Go through the records and filter out every line lacking the word "Pressemitteilung"; copy the lines that remain.

[Dataset items]

━━━━━━━━━━━━━━━━━━━━

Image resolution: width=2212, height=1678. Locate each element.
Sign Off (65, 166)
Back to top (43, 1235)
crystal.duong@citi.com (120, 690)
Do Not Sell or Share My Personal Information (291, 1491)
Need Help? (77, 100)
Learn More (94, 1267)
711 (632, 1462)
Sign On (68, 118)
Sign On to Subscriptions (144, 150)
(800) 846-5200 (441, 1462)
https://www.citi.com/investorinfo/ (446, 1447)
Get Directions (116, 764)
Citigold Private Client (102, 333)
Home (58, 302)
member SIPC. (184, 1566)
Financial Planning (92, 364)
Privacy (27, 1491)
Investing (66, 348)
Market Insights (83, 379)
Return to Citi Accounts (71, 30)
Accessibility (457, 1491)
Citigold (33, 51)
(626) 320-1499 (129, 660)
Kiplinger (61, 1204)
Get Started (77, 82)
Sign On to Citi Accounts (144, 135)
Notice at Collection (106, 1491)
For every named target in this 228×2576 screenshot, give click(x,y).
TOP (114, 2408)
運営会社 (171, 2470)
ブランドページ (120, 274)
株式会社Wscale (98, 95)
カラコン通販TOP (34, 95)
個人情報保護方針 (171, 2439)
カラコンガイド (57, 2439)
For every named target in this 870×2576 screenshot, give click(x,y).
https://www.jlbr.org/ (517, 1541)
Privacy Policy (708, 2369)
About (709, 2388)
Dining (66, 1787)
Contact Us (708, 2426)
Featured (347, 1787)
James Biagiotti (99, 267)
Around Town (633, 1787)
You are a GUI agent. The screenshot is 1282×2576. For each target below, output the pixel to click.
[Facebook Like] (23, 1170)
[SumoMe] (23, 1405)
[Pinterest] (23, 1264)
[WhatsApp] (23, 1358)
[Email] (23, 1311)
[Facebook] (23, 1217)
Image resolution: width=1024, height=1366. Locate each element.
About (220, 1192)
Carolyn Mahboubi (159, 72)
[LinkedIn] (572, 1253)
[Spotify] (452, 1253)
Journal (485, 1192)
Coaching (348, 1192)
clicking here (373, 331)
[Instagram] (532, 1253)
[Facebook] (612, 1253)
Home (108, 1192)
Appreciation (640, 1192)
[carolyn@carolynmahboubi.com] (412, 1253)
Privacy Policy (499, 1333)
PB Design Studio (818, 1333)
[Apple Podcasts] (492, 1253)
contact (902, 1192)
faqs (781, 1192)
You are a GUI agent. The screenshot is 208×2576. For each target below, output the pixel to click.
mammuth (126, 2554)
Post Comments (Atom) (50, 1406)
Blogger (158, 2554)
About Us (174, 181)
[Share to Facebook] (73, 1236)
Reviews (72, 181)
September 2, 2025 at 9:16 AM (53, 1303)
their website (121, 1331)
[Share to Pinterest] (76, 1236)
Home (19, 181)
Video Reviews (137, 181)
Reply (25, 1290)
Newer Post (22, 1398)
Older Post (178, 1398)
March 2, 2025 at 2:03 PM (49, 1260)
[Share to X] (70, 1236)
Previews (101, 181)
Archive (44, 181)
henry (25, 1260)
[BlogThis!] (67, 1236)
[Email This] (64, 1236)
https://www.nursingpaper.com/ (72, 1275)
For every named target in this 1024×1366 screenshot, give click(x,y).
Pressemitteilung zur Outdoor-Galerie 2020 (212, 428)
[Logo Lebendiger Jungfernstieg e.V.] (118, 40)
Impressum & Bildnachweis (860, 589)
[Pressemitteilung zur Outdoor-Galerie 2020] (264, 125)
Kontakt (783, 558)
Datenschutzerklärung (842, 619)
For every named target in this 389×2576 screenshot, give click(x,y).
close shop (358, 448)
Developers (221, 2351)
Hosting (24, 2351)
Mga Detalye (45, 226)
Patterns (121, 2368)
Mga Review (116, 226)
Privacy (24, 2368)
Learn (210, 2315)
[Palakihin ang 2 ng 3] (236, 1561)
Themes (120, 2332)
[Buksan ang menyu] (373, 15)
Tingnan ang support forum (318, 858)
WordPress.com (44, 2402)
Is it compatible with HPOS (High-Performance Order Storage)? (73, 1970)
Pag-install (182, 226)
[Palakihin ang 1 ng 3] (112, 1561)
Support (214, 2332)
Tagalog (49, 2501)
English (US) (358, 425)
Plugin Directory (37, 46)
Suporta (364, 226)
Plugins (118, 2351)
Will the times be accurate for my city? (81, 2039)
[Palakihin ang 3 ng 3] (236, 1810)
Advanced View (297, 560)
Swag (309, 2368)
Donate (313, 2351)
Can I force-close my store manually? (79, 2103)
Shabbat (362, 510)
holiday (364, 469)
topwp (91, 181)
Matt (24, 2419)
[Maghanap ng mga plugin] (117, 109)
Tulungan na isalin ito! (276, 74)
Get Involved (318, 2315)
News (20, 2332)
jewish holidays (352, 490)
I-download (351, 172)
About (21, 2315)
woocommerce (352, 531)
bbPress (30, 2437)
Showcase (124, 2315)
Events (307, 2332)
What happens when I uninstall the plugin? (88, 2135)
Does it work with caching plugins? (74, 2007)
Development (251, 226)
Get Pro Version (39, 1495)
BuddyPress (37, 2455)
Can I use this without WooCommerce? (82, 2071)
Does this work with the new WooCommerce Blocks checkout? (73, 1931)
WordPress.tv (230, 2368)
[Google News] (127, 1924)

━━━━━━━━━━━━━━━━━━━━

> [Your response]
Pressemitteilung zur Outdoor-Galerie 2020 (212, 428)
[Pressemitteilung zur Outdoor-Galerie 2020] (264, 125)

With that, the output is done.